**Belge alıntısı**
Peki bu gelişmiş bilgi düzeyimizle evrenin nasıl son bulacağını anlayabilir miyiz? Eee tabii ki evet ama, farklı olasılıklar var.

Evrenin sonunun nasıl geleceğini anlamak o kadar kolay değil, ilk önce evrenin şeklinin ne olduğunu bilmek lazım ve bunu açıklayacağız.

Büyük Çöküş

Evrenin şekli maddesel yoğunluğa ve karanlık enerjinin evreni genişletmesine bağlıdır. Evren 13.8 milyar yıl önce bir tekillikten çok hızlı bir şekilde genişlemeye başladı ve hala genişlemeye devam ediyor. Eğer evrende karanlık enerji az ve maddesel yoğunluk fazlaysa, uzay-zamanın şekli kürenin yüzeyi gibidir ve belli bir zaman sonra karanlık enerji etkinliğini yitirip kütle çekime teslim olur. Böylece büyük çöküş başlar, çünkü ortada evreni genişletecek kadar yeterli enerji kalmamıştır.

Big-bang’ten şu ana kadar gelen zamanı geri sarıp başlangıçtaki tekilliğe kadar izleyebilseydik bu tam olarak büyük çöküş gibi görünürdü. Çünkü maddeler birbirleriyle daha yakın durmaya, galaksiler çarpışmaya, ısı artmaya, yoğunluğun etkisiyle uzay-zaman bükülmeye devam ederdi. Ve en sonunda tekrar tekilliğe dönmüş olurduk. Ancak, eğer şu an içinde yaşadığımız evren bir önceki evrenin büyük çöküş geçirmiş haliyse burada döngüsel bir olay söz konusudur ve bundan önce sonsuz sayıda evren bu şekilde var olup yok olmuş diyebiliriz. Bununla beraber, temodinamik sözümüzü keser ve bize; bu evren modeli benim ikinci kanunumla çelişiyor der. Böylece döngüsel evren modeli biraz rafa kaldırılabilir.

Büyük Saçılma Vasıtasıyla Isıl Ölüm

Evrenin şeklini etkileyecek olan iki temel etkenden kütle çekim karanlık enerjiye baskın gelirse ne olacağını gördük. Şimdi geldi sıra karanlık enerjinin baskın olma durumu karşısında evrenin şeklinin sonunu nasıl etkileyeceğini açıklamaya.

Karanlık enerjinin kütle çekime karşı galip gelmesi durumunda oluşacak şekil bir eğere benzetilir. Ben de bu benzetmeyi kullanacağım çünkü, gündelik şeylerle bu gibi karışık olguları bağdaştırmak algılayışımızı daha da kolaylaştırır.

**Alıntılanan veriler**
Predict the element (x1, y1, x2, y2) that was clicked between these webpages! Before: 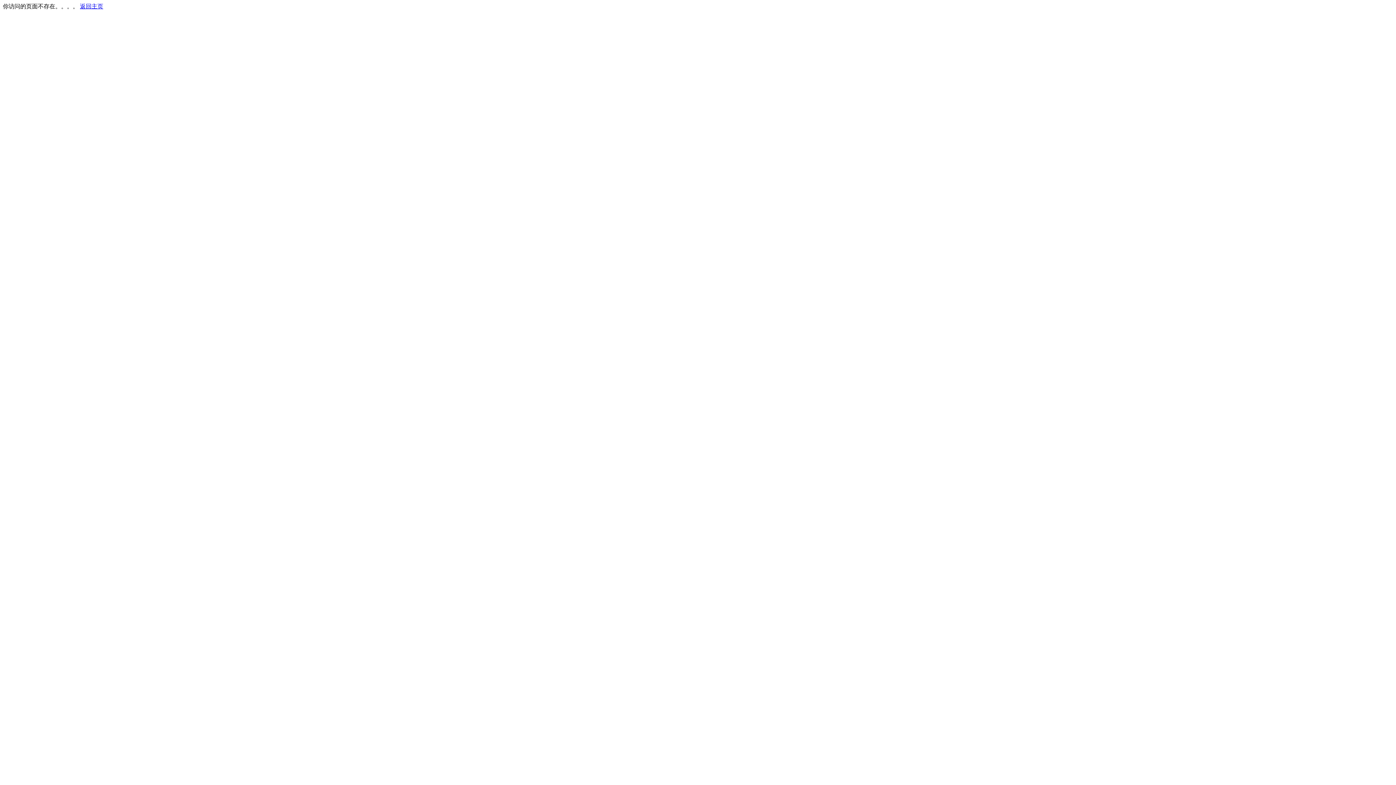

==

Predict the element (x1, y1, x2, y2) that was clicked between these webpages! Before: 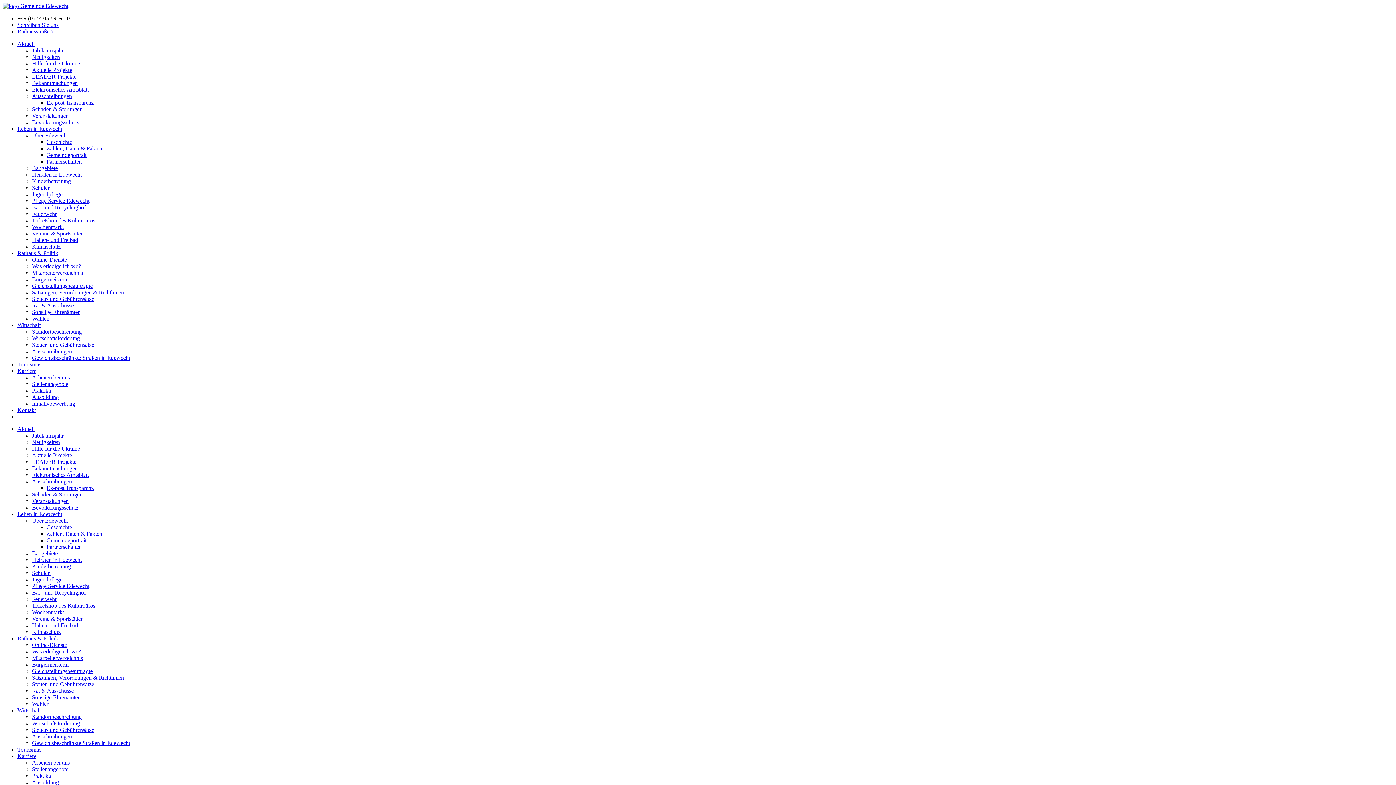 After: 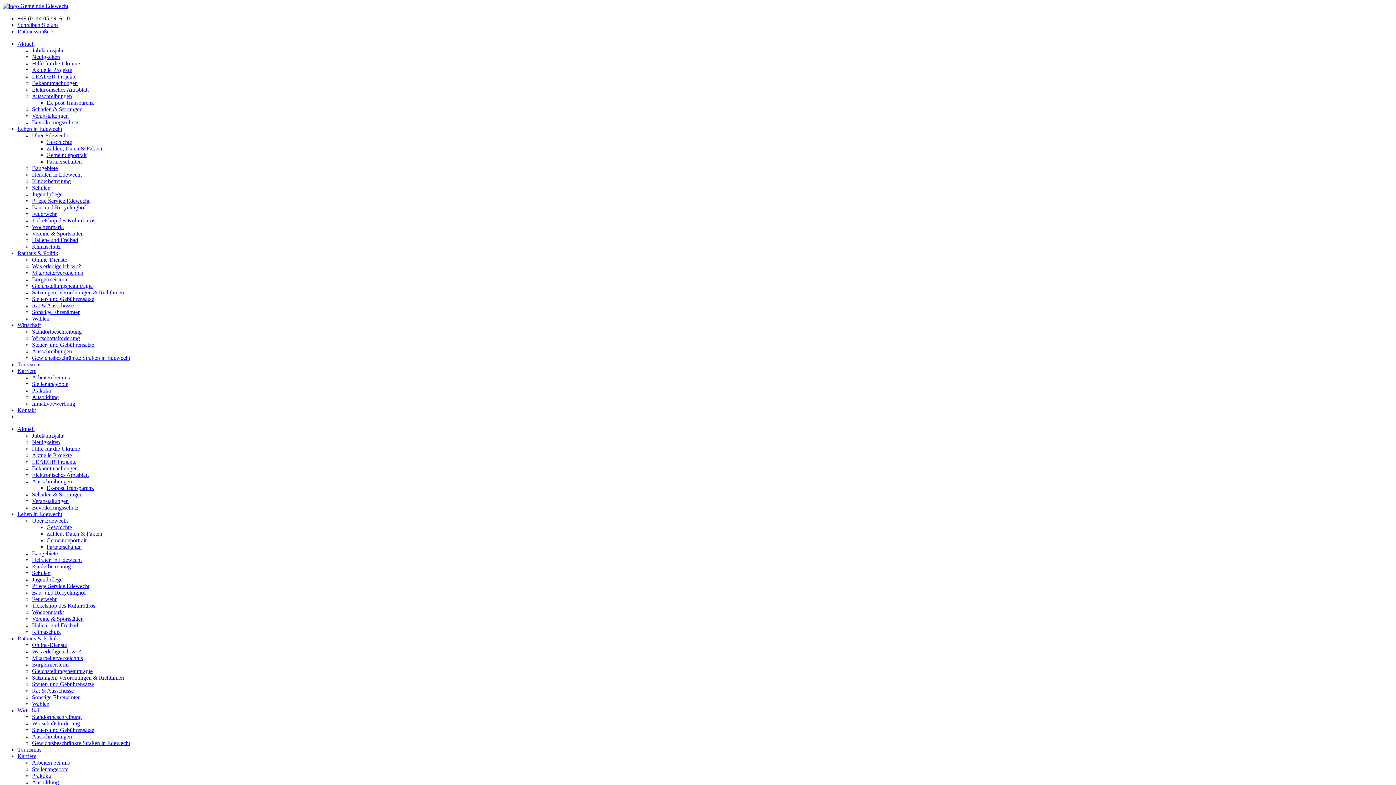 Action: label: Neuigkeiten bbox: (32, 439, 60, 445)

**Hedefler**
(a) Evrenin sonunu anlatan metne göre aşağıdaki soruları yanıtlayın:
(i) Evren kaç yıl önce genişlemeye başladı?
(ii) Karanlık enerji az, maddesel yoğunluk fazlaysa uzay-zamanın şekli neye benzer?
(iii) Karanlık enerji kütle çekime galip gelirse oluşacak şekil neye benzetilir?
(b) Evrenin sonunu anlatan metni son cümlesinden sonra sürdürün.

**Alıştırma cevapları**
(a)
(i) Evren 13.8 milyar yıl önce bir tekillikten genişlemeye başladı.
(ii) Uzay-zamanın şekli bir kürenin yüzeyine benzer.
(iii) Bu durumda oluşacak şekil bir eğere benzetilir.

(b)
Eğer evrende maddesel yoğunluk karanlık enerjiden azsa evren eğer şeklini alır ve bu şekilde karanlık enerjinin etkisi altındaki evren sonsuza kadar genişleyebilir. Bildiğimiz gibi evren ivmelenerek genişlemeye devam ediyor. Belli bir zaman sonra o kadar genişlemiş olacak ki, parçacıklar arasında bile bizim Güneş’le aramızdaki mesafe kadar mesafe olacak. Yıldızlar yakıtlarını tüketmiş, galaksiler ölmüş, nötronlar vb parçacıklar bozunmuş, hatta kara delikler bile buharlaşmış olacak. Sonrasında genişlemenin etkisiyle bu ortalıkta dolaşan enerji de zaman geçtikçe son bulup her şey neredeyse mutlak sıfıra ulaşacak. “Neredeyse” dedik dikkatinizi çekerim. Bu da evrenin ısıl ölümüyle son bulma ihtimalinin yüksek olduğunu gösteriyor. Yalnız, bu durum karanlık enerji kütle çekime baskın gelirse gerçekleşebilir.

Büyük Yırtılma

Büyük yırtılma da karanlık enerjinin baskın gelmesi durumunda ortaya çıkabilecek başka bir senaryo. Karanlık enerji evreni gün geçtikçe daha da hızlı bir şekilde genişletmeye devam ediyor. Ancak burada karanlık enerjinin bir özelliği gözden kaçırılıyor: Karanlık enerji yoğunluğu genişleyen evrende azalması gerekiyor gibi gelse de gerçekte azalmıyor.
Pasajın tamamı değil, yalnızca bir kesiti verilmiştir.